When I was in The Vagina Monologues eight years ago, I met a lot of people who were really stretching themselves. They had found their edge in the material and in the idea of talking about vaginas in public. For me, it was more of an extension than a stretch. Yet I was proud to be dubbed a “vagina warrior,” an upholder of the value of speaking out.
This week, I worked as a Gynecologic Teaching Associate for second-year medical students who were performing what for many was their first-ever pelvic exam. A small group of medical students would join me and another GTA in a tiny exam room, alternating being examined and providing guidance and feedback.
These tutorials were set up “to teach students how to perform a sensitive and competent genital exam on a female patient and to provide students an opportunity to practice communicating with a patient before, during, and after the exam.” Before I started the actual work, I joked about “acting with my yoni,” since I had been recruited through a Standardized Patient program that often recruits actors to play patients in medical scenarios.
After a week, I’d say that while I had fun, I don’t find the whole thing as funny as I did beforehand. That doesn’t mean it’s not a funny-strange situation and it doesn’t mean I’ve suddenly become humorless, but my experience has been intense and powerful.
And I’ve met some amazing vagina warriors. One woman has come to Seattle solely for the purpose of participating as a GTA for three weeks; she’s done it for a long time and loves the experience. Another woman took the extra time left over after one especially efficient group for her “extra-credit lecture.” She pointed out that doctors would run into a variety of challenging situations if they worked in gynecology, especially in Seattle, including transgender patients, and clitoridectomies. Not to mention piercings. She shared her vision of correct etiquette in these situations, sensitively and thoroughly covering material I never would have thought of.

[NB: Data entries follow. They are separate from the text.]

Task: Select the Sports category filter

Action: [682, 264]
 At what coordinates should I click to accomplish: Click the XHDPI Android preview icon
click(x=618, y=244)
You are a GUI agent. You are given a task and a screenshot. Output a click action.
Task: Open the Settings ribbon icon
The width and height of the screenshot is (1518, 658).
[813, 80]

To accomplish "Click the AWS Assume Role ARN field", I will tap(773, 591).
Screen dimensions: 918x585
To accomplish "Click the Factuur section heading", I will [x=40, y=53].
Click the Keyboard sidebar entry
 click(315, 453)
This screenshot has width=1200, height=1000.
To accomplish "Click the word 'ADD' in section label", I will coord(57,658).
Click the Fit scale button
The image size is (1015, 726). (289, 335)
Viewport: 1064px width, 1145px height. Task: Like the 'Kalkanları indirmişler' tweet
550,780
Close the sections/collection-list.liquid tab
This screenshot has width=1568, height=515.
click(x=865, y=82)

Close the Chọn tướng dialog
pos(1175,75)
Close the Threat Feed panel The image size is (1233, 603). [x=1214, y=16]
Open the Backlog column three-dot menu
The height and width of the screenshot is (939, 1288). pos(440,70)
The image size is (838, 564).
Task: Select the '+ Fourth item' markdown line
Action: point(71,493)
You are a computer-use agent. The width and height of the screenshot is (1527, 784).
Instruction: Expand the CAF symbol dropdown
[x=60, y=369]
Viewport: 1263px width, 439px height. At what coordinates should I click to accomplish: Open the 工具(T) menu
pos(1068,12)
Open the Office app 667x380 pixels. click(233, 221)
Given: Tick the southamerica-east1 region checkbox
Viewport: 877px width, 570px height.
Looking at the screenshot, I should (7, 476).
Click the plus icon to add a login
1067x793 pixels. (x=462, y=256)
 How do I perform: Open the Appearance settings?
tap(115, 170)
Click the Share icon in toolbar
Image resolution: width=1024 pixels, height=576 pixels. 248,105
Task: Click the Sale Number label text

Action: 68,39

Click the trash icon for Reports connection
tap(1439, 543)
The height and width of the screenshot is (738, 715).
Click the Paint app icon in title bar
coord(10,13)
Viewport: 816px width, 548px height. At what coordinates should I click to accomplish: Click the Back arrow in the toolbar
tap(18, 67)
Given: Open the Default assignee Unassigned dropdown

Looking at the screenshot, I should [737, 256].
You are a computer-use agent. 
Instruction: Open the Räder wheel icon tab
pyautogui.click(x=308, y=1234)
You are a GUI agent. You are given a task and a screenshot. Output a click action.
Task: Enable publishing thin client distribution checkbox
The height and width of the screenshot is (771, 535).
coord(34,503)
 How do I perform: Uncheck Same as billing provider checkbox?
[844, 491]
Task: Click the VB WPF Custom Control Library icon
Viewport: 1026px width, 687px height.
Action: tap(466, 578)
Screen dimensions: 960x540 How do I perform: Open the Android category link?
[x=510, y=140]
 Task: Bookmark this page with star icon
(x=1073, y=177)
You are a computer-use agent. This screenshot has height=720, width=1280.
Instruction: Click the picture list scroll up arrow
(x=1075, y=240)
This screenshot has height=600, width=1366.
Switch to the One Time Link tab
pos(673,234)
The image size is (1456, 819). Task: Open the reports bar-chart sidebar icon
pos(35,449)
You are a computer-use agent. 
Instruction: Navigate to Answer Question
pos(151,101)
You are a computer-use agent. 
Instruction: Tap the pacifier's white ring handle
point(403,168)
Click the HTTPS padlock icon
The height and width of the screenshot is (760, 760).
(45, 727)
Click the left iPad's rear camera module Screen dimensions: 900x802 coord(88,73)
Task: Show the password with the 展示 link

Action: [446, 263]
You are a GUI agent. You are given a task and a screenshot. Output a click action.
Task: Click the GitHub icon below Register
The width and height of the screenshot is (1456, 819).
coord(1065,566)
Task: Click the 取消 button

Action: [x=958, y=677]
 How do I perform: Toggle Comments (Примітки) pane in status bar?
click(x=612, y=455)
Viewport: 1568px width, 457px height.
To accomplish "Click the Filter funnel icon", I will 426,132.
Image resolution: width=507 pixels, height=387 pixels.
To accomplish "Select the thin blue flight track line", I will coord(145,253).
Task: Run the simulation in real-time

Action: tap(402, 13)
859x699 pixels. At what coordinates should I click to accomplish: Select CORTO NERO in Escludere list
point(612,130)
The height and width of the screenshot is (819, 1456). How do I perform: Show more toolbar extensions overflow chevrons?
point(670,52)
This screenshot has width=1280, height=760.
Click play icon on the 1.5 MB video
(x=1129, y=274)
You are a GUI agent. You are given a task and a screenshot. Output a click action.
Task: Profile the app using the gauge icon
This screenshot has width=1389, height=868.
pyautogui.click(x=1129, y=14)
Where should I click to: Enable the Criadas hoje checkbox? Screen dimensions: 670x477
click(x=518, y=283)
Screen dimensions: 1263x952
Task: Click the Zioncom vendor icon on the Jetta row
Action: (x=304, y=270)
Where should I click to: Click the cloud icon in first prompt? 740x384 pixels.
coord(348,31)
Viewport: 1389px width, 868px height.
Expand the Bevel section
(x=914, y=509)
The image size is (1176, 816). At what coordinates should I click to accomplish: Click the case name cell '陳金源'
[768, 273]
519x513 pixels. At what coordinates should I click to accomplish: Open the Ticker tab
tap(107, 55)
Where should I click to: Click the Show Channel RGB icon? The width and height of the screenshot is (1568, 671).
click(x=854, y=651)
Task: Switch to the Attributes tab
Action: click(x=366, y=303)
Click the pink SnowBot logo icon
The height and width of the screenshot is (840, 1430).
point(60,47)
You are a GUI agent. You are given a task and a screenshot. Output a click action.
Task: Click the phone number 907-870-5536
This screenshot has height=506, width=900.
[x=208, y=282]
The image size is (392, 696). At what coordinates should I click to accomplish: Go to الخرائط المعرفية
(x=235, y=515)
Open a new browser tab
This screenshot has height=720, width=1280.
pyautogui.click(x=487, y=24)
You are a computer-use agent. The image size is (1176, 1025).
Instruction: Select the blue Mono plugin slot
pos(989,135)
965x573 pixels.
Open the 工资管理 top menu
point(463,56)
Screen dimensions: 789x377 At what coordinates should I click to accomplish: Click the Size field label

I’ve been asked why I would seek out work like this. One of the first reasons that came to mind was that I can. Doctors need the practice, I need the money, and it doesn’t bother me, either in concept or execution. Yes, it’s not the most comfortable experience, but it’s not the worst either. Not for me. If I have a chance to make it better for some woman in the future, especially a woman who is anxious about her first pelvic exam, that feels like important work.
I also want to make it easier for the students. For some of them, cutting up cadavers was a breeze compared to carrying on a conversation with a strange woman naked from the waist down. They shook, they hesitated, they made faces they didn’t intend to make, and every one of them thanked us graciously, many times, for offering direct experience to their training.
If I had a few more weeks with medical students, whether as a Gynecologic Training Associate or just a woman with a message, I’d let them know they need to continuously seek a balance between confidence and overbearing god-complex, that they need to remember that sick people are not interesting cases, they are people with histories and emotions they carry with them, and that warm human communication is often the best part of their healing. I’m pretty sure I met some people this week who already know all those things, but in my ideal world, all healers would.